Aged Accommodation Choices – Retirement Villages

Retirement villages and assisted living units are an independent living option. The person buys the right to live in the unit under various types of contracts, but the government does not help with any of the costs.

Many villages only offer self-care units (assisted living units) for people who can look after themselves. Some villages also offer serviced units (serviced apartments), where residents can be provided with meals, house cleaning, laundry and some personal care for an additional monthly fee.

This is different to aged care where the person receives full care and the fees are regulated by government, with the government paying some of these fees. Fees for retirement villages are not subsidised by the government although people may still be able to access home care services.

Some complexes include both retirement villages and aged care facilities. These arrangements may make the transition to aged care (if required) less stressful especially when dealing with couples. The two operations are regulated quite separately under their respective legislation.

The questions below may provide a useful checklist to help guide you:

  • What is the entry contribution (purchase price)?
  • What are the ongoing service fees?
  • What are the exit fees/share of capital growth and exit conditions?
  • How much of the entry contribution would you receive back at departure?
  • Will the unit be easy to sell if you need to leave?
  • Do you know your responsibilities to maintain the unit while you live there and when you vacate it?
  • Do you understand the other resident rules?


Buying into a retirement village is generally not like buying a home. In most cases, the person will not own the premises but will enter into a private contractual arrangement that gives them the right to permanent tenancy. The amount payable by the person may be called a variety of names such as purchase price, entry contribution or accommodation bond.

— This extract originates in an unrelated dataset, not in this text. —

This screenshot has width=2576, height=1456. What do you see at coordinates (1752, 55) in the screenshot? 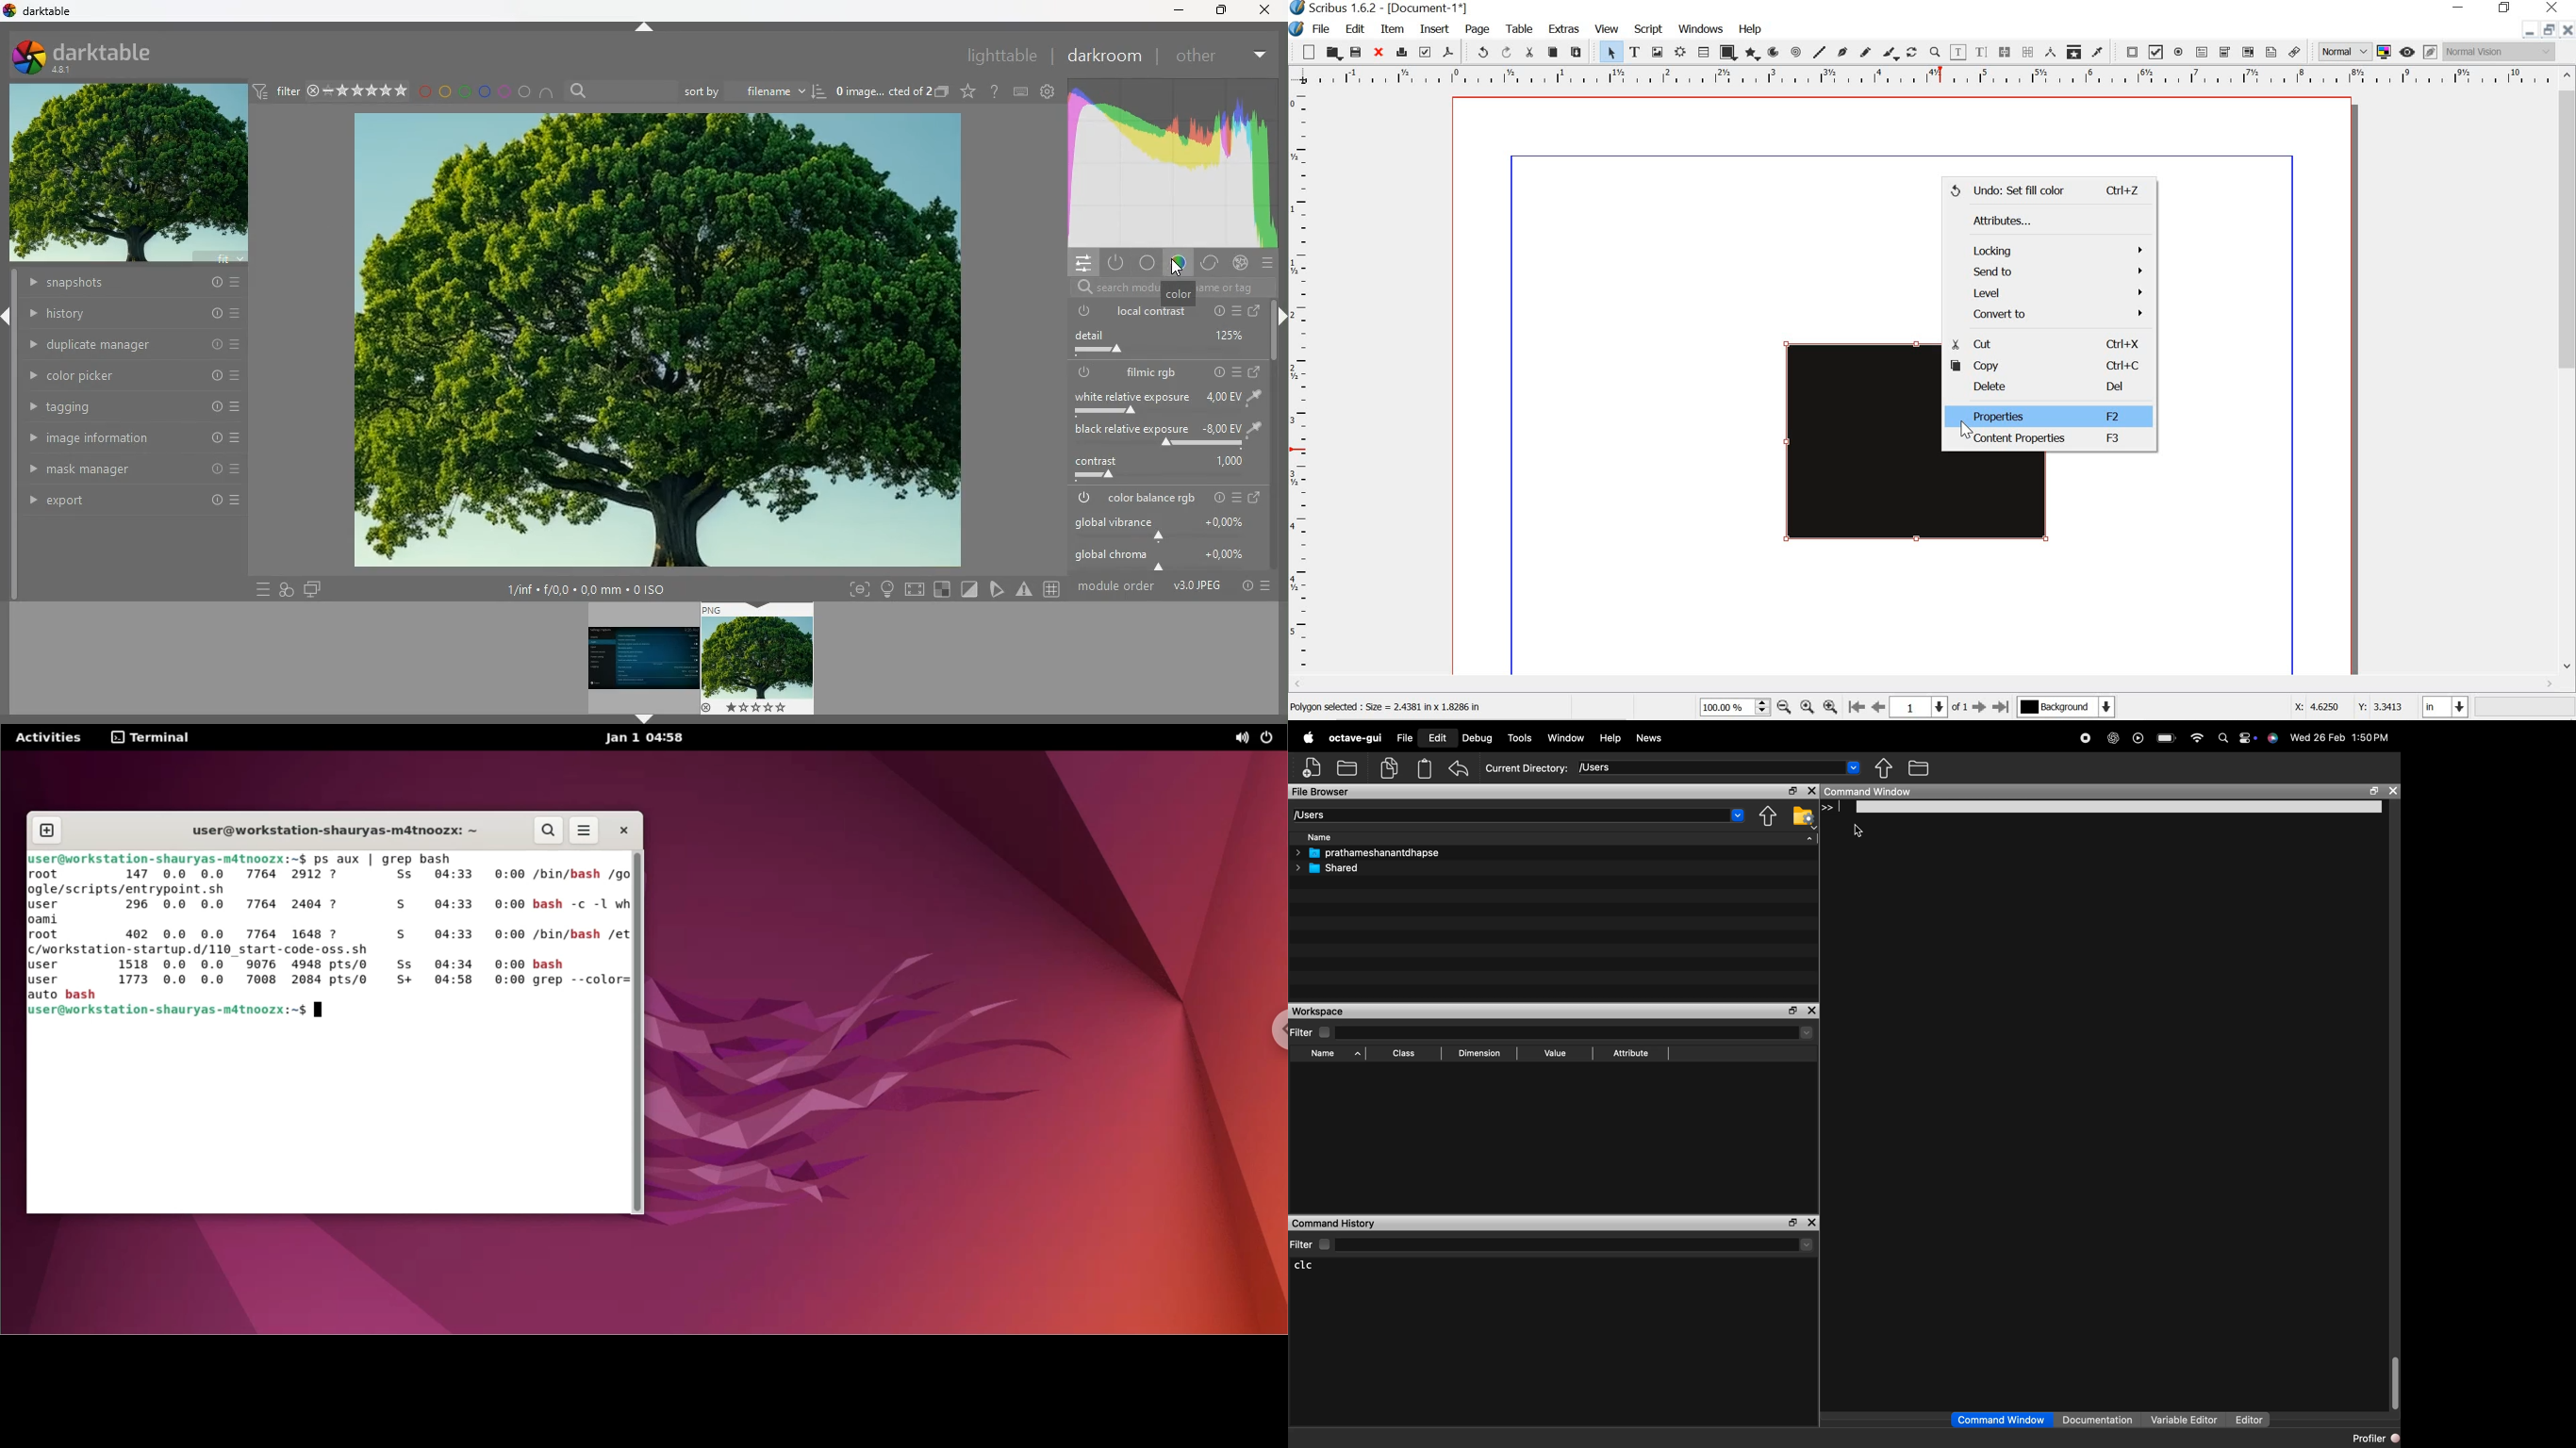
I see `polygon` at bounding box center [1752, 55].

Most arrangements can be categorised into five contract types. These are:

  • loan and licence arrangements
  • leasehold arrangements
  • strata schemes
  • rental arrangements
  • company title schemes.

Before moving into a retirement village, people should review the contracts carefully to understand the legal structure and seek legal advice. Each option may raise different issues for stamp duty, GST, service charges and fees, security of tenure, termination conditions and triggers, vacating the premises, capital gain or loss and credit risk. 

The purchase arrangements are complex and usually involve quite long contracts, therefore it is recommended that people get legal advice to make sure they understand the contracts.

People should also understand that because they don’t own legal title they will not be able to take out a reverse mortgage if they need to access equity.

Leaving the retirement village

Depending on the contract type, most people will need to sell their unit upon vacating. This is because they purchase the right to live there not the unit itself. People moving into aged care therefore will not need to consider the comparison for selling versus renting as they will only have the option to sell.

If they no longer live in the village sale of the unit is usually managed by the village operator. As such, the person may need to wait until the unit is sold before receiving their entry contribution (less exit fees) back. The person usually will not have the option to rent the unit to generate income while waiting for a sale.

Unlike residential aged care, repayment of the entry contribution is not guaranteed by the government.

Centrelink issues

As the person does not own the unit that they live in, Centrelink needs to use a different set of rules than homeownership to determine if the person is a homeowner or not. The rules are similar to those that apply for a granny flat arrangement.

If the person pays an entry contribution of more than the difference between the homeowner and non-homeowner asset test threshold at the time (currently $214,500) they are considered a homeowner and the value of the entry contribution is an exempt asset when determining their Centrelink entitlements. Deprivation rules do not apply and do not need to be considered.

If the entry contribution is less than the relevant threshold (ie $214,500), they are considered a non-homeowner and the value of the contribution is counted as an assessable asset (but not subject to deeming under the income test).

If assessed as a non-homeowner, the person may be eligible for rent assistance in relation to the service and maintenance fees paid to the village operator.